There are a handful of differences between them and traditional nuclear generation reactors. The biggest one is that they are smaller, hence the ‘small’ and ‘medium’ in the names. They range from 0.068 MW to 500 MW in capacity, with the International Atomic Energy Association using small for up to 300 MW and medium for up to 700 MW.

Despite the buzz, this is not new technology. The first nuclear generation plant was a Russian 5 MW device that went live in 1954. Hundreds of small reactors have been built for nuclear powered vessels and as neutron sources. This is well trodden ground. Most of the innovations being touted were considered initially decades ago.

Table 1: Table of SMNR’s types by status by author with data from World Nuclear Association (source: https://www.world-nuclear.org/information-library/nuclear-fuel-cycle/nuclear-power-reactors/small-nuclear-power-reactors.aspx)

In the seven decades since the first SMR was commissioned, 57 different designs and concepts have been designed, developed and, rarely, built. Most of the ones which are built are doing what nuclear reactors do, getting older without new ones being built to replace them.

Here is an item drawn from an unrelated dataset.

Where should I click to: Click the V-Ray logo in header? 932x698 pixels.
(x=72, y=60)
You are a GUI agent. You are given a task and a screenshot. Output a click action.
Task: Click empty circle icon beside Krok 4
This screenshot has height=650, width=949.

Table 2: Table of operating and in construction SMRs by author with data from the World Nuclear Association (source: https://www.world-nuclear.org/information-library/nuclear-fuel-cycle/nuclear-power-reactors/small-nuclear-power-reactors.aspx)

The Russian models are far-north icebreaker power plants being considered for land-based deployment in remote northern towns, with the Siberian one at end of life. The Indian ones are 14 small CANDU variants in operation, most decades old now. The Chinese one is coming up to end of its 40-year life span as well.

The Argentinean model has been in construction on and off for over a decade with work stoppages, political grandstanding, and monetary problems. It may never see the light of day.

The Chinese HTR-PM, under construction for the past decade, is the only one with remotely new technology. When commissioned in December of 2021, it was the first Gen IV reactor in operation.

Table 3: SMNR technology types, table by author with data from World Nuclear Association (source: https://www.world-nuclear.org/information-library/nuclear-fuel-cycle/nuclear-power-reactors/small-nuclear-power-reactors.aspx)

And to be clear, this isn’t a technology, it’s many technologies. Across the decades, 57 variants of 18 types have been put forward. None of the types can be considered to be dominant.

Claims about SMRs don’t withstand scrutiny

Advocates for SMRs typically make some subset of the following claims:

  • They are safer
  • They can be manufactured in scaled, centralized manufacturing facilities so they will be cheaper
  • They can provide clean power for remote facilities or communities
  • They can be deployed onto decommissioned coal generation brownfield sites
  • They can be built faster

None of these are actually good arguments.

First, traditional nuclear is safe already, dominantly due to passive safety features in the majority of operational reactors and lots of attention to management and operations. Chernobyl was a bad design. Fukushima was deeply bad siting and operational decisions. Those siting and operational decisions have resulted into a cost which is likely to be around a trillion US Dollars to the overall Japanese economy when all the bills are counted. SMRs aren’t immune to bad siting and bad operational decisions, but there have been some lessons learned by the industry.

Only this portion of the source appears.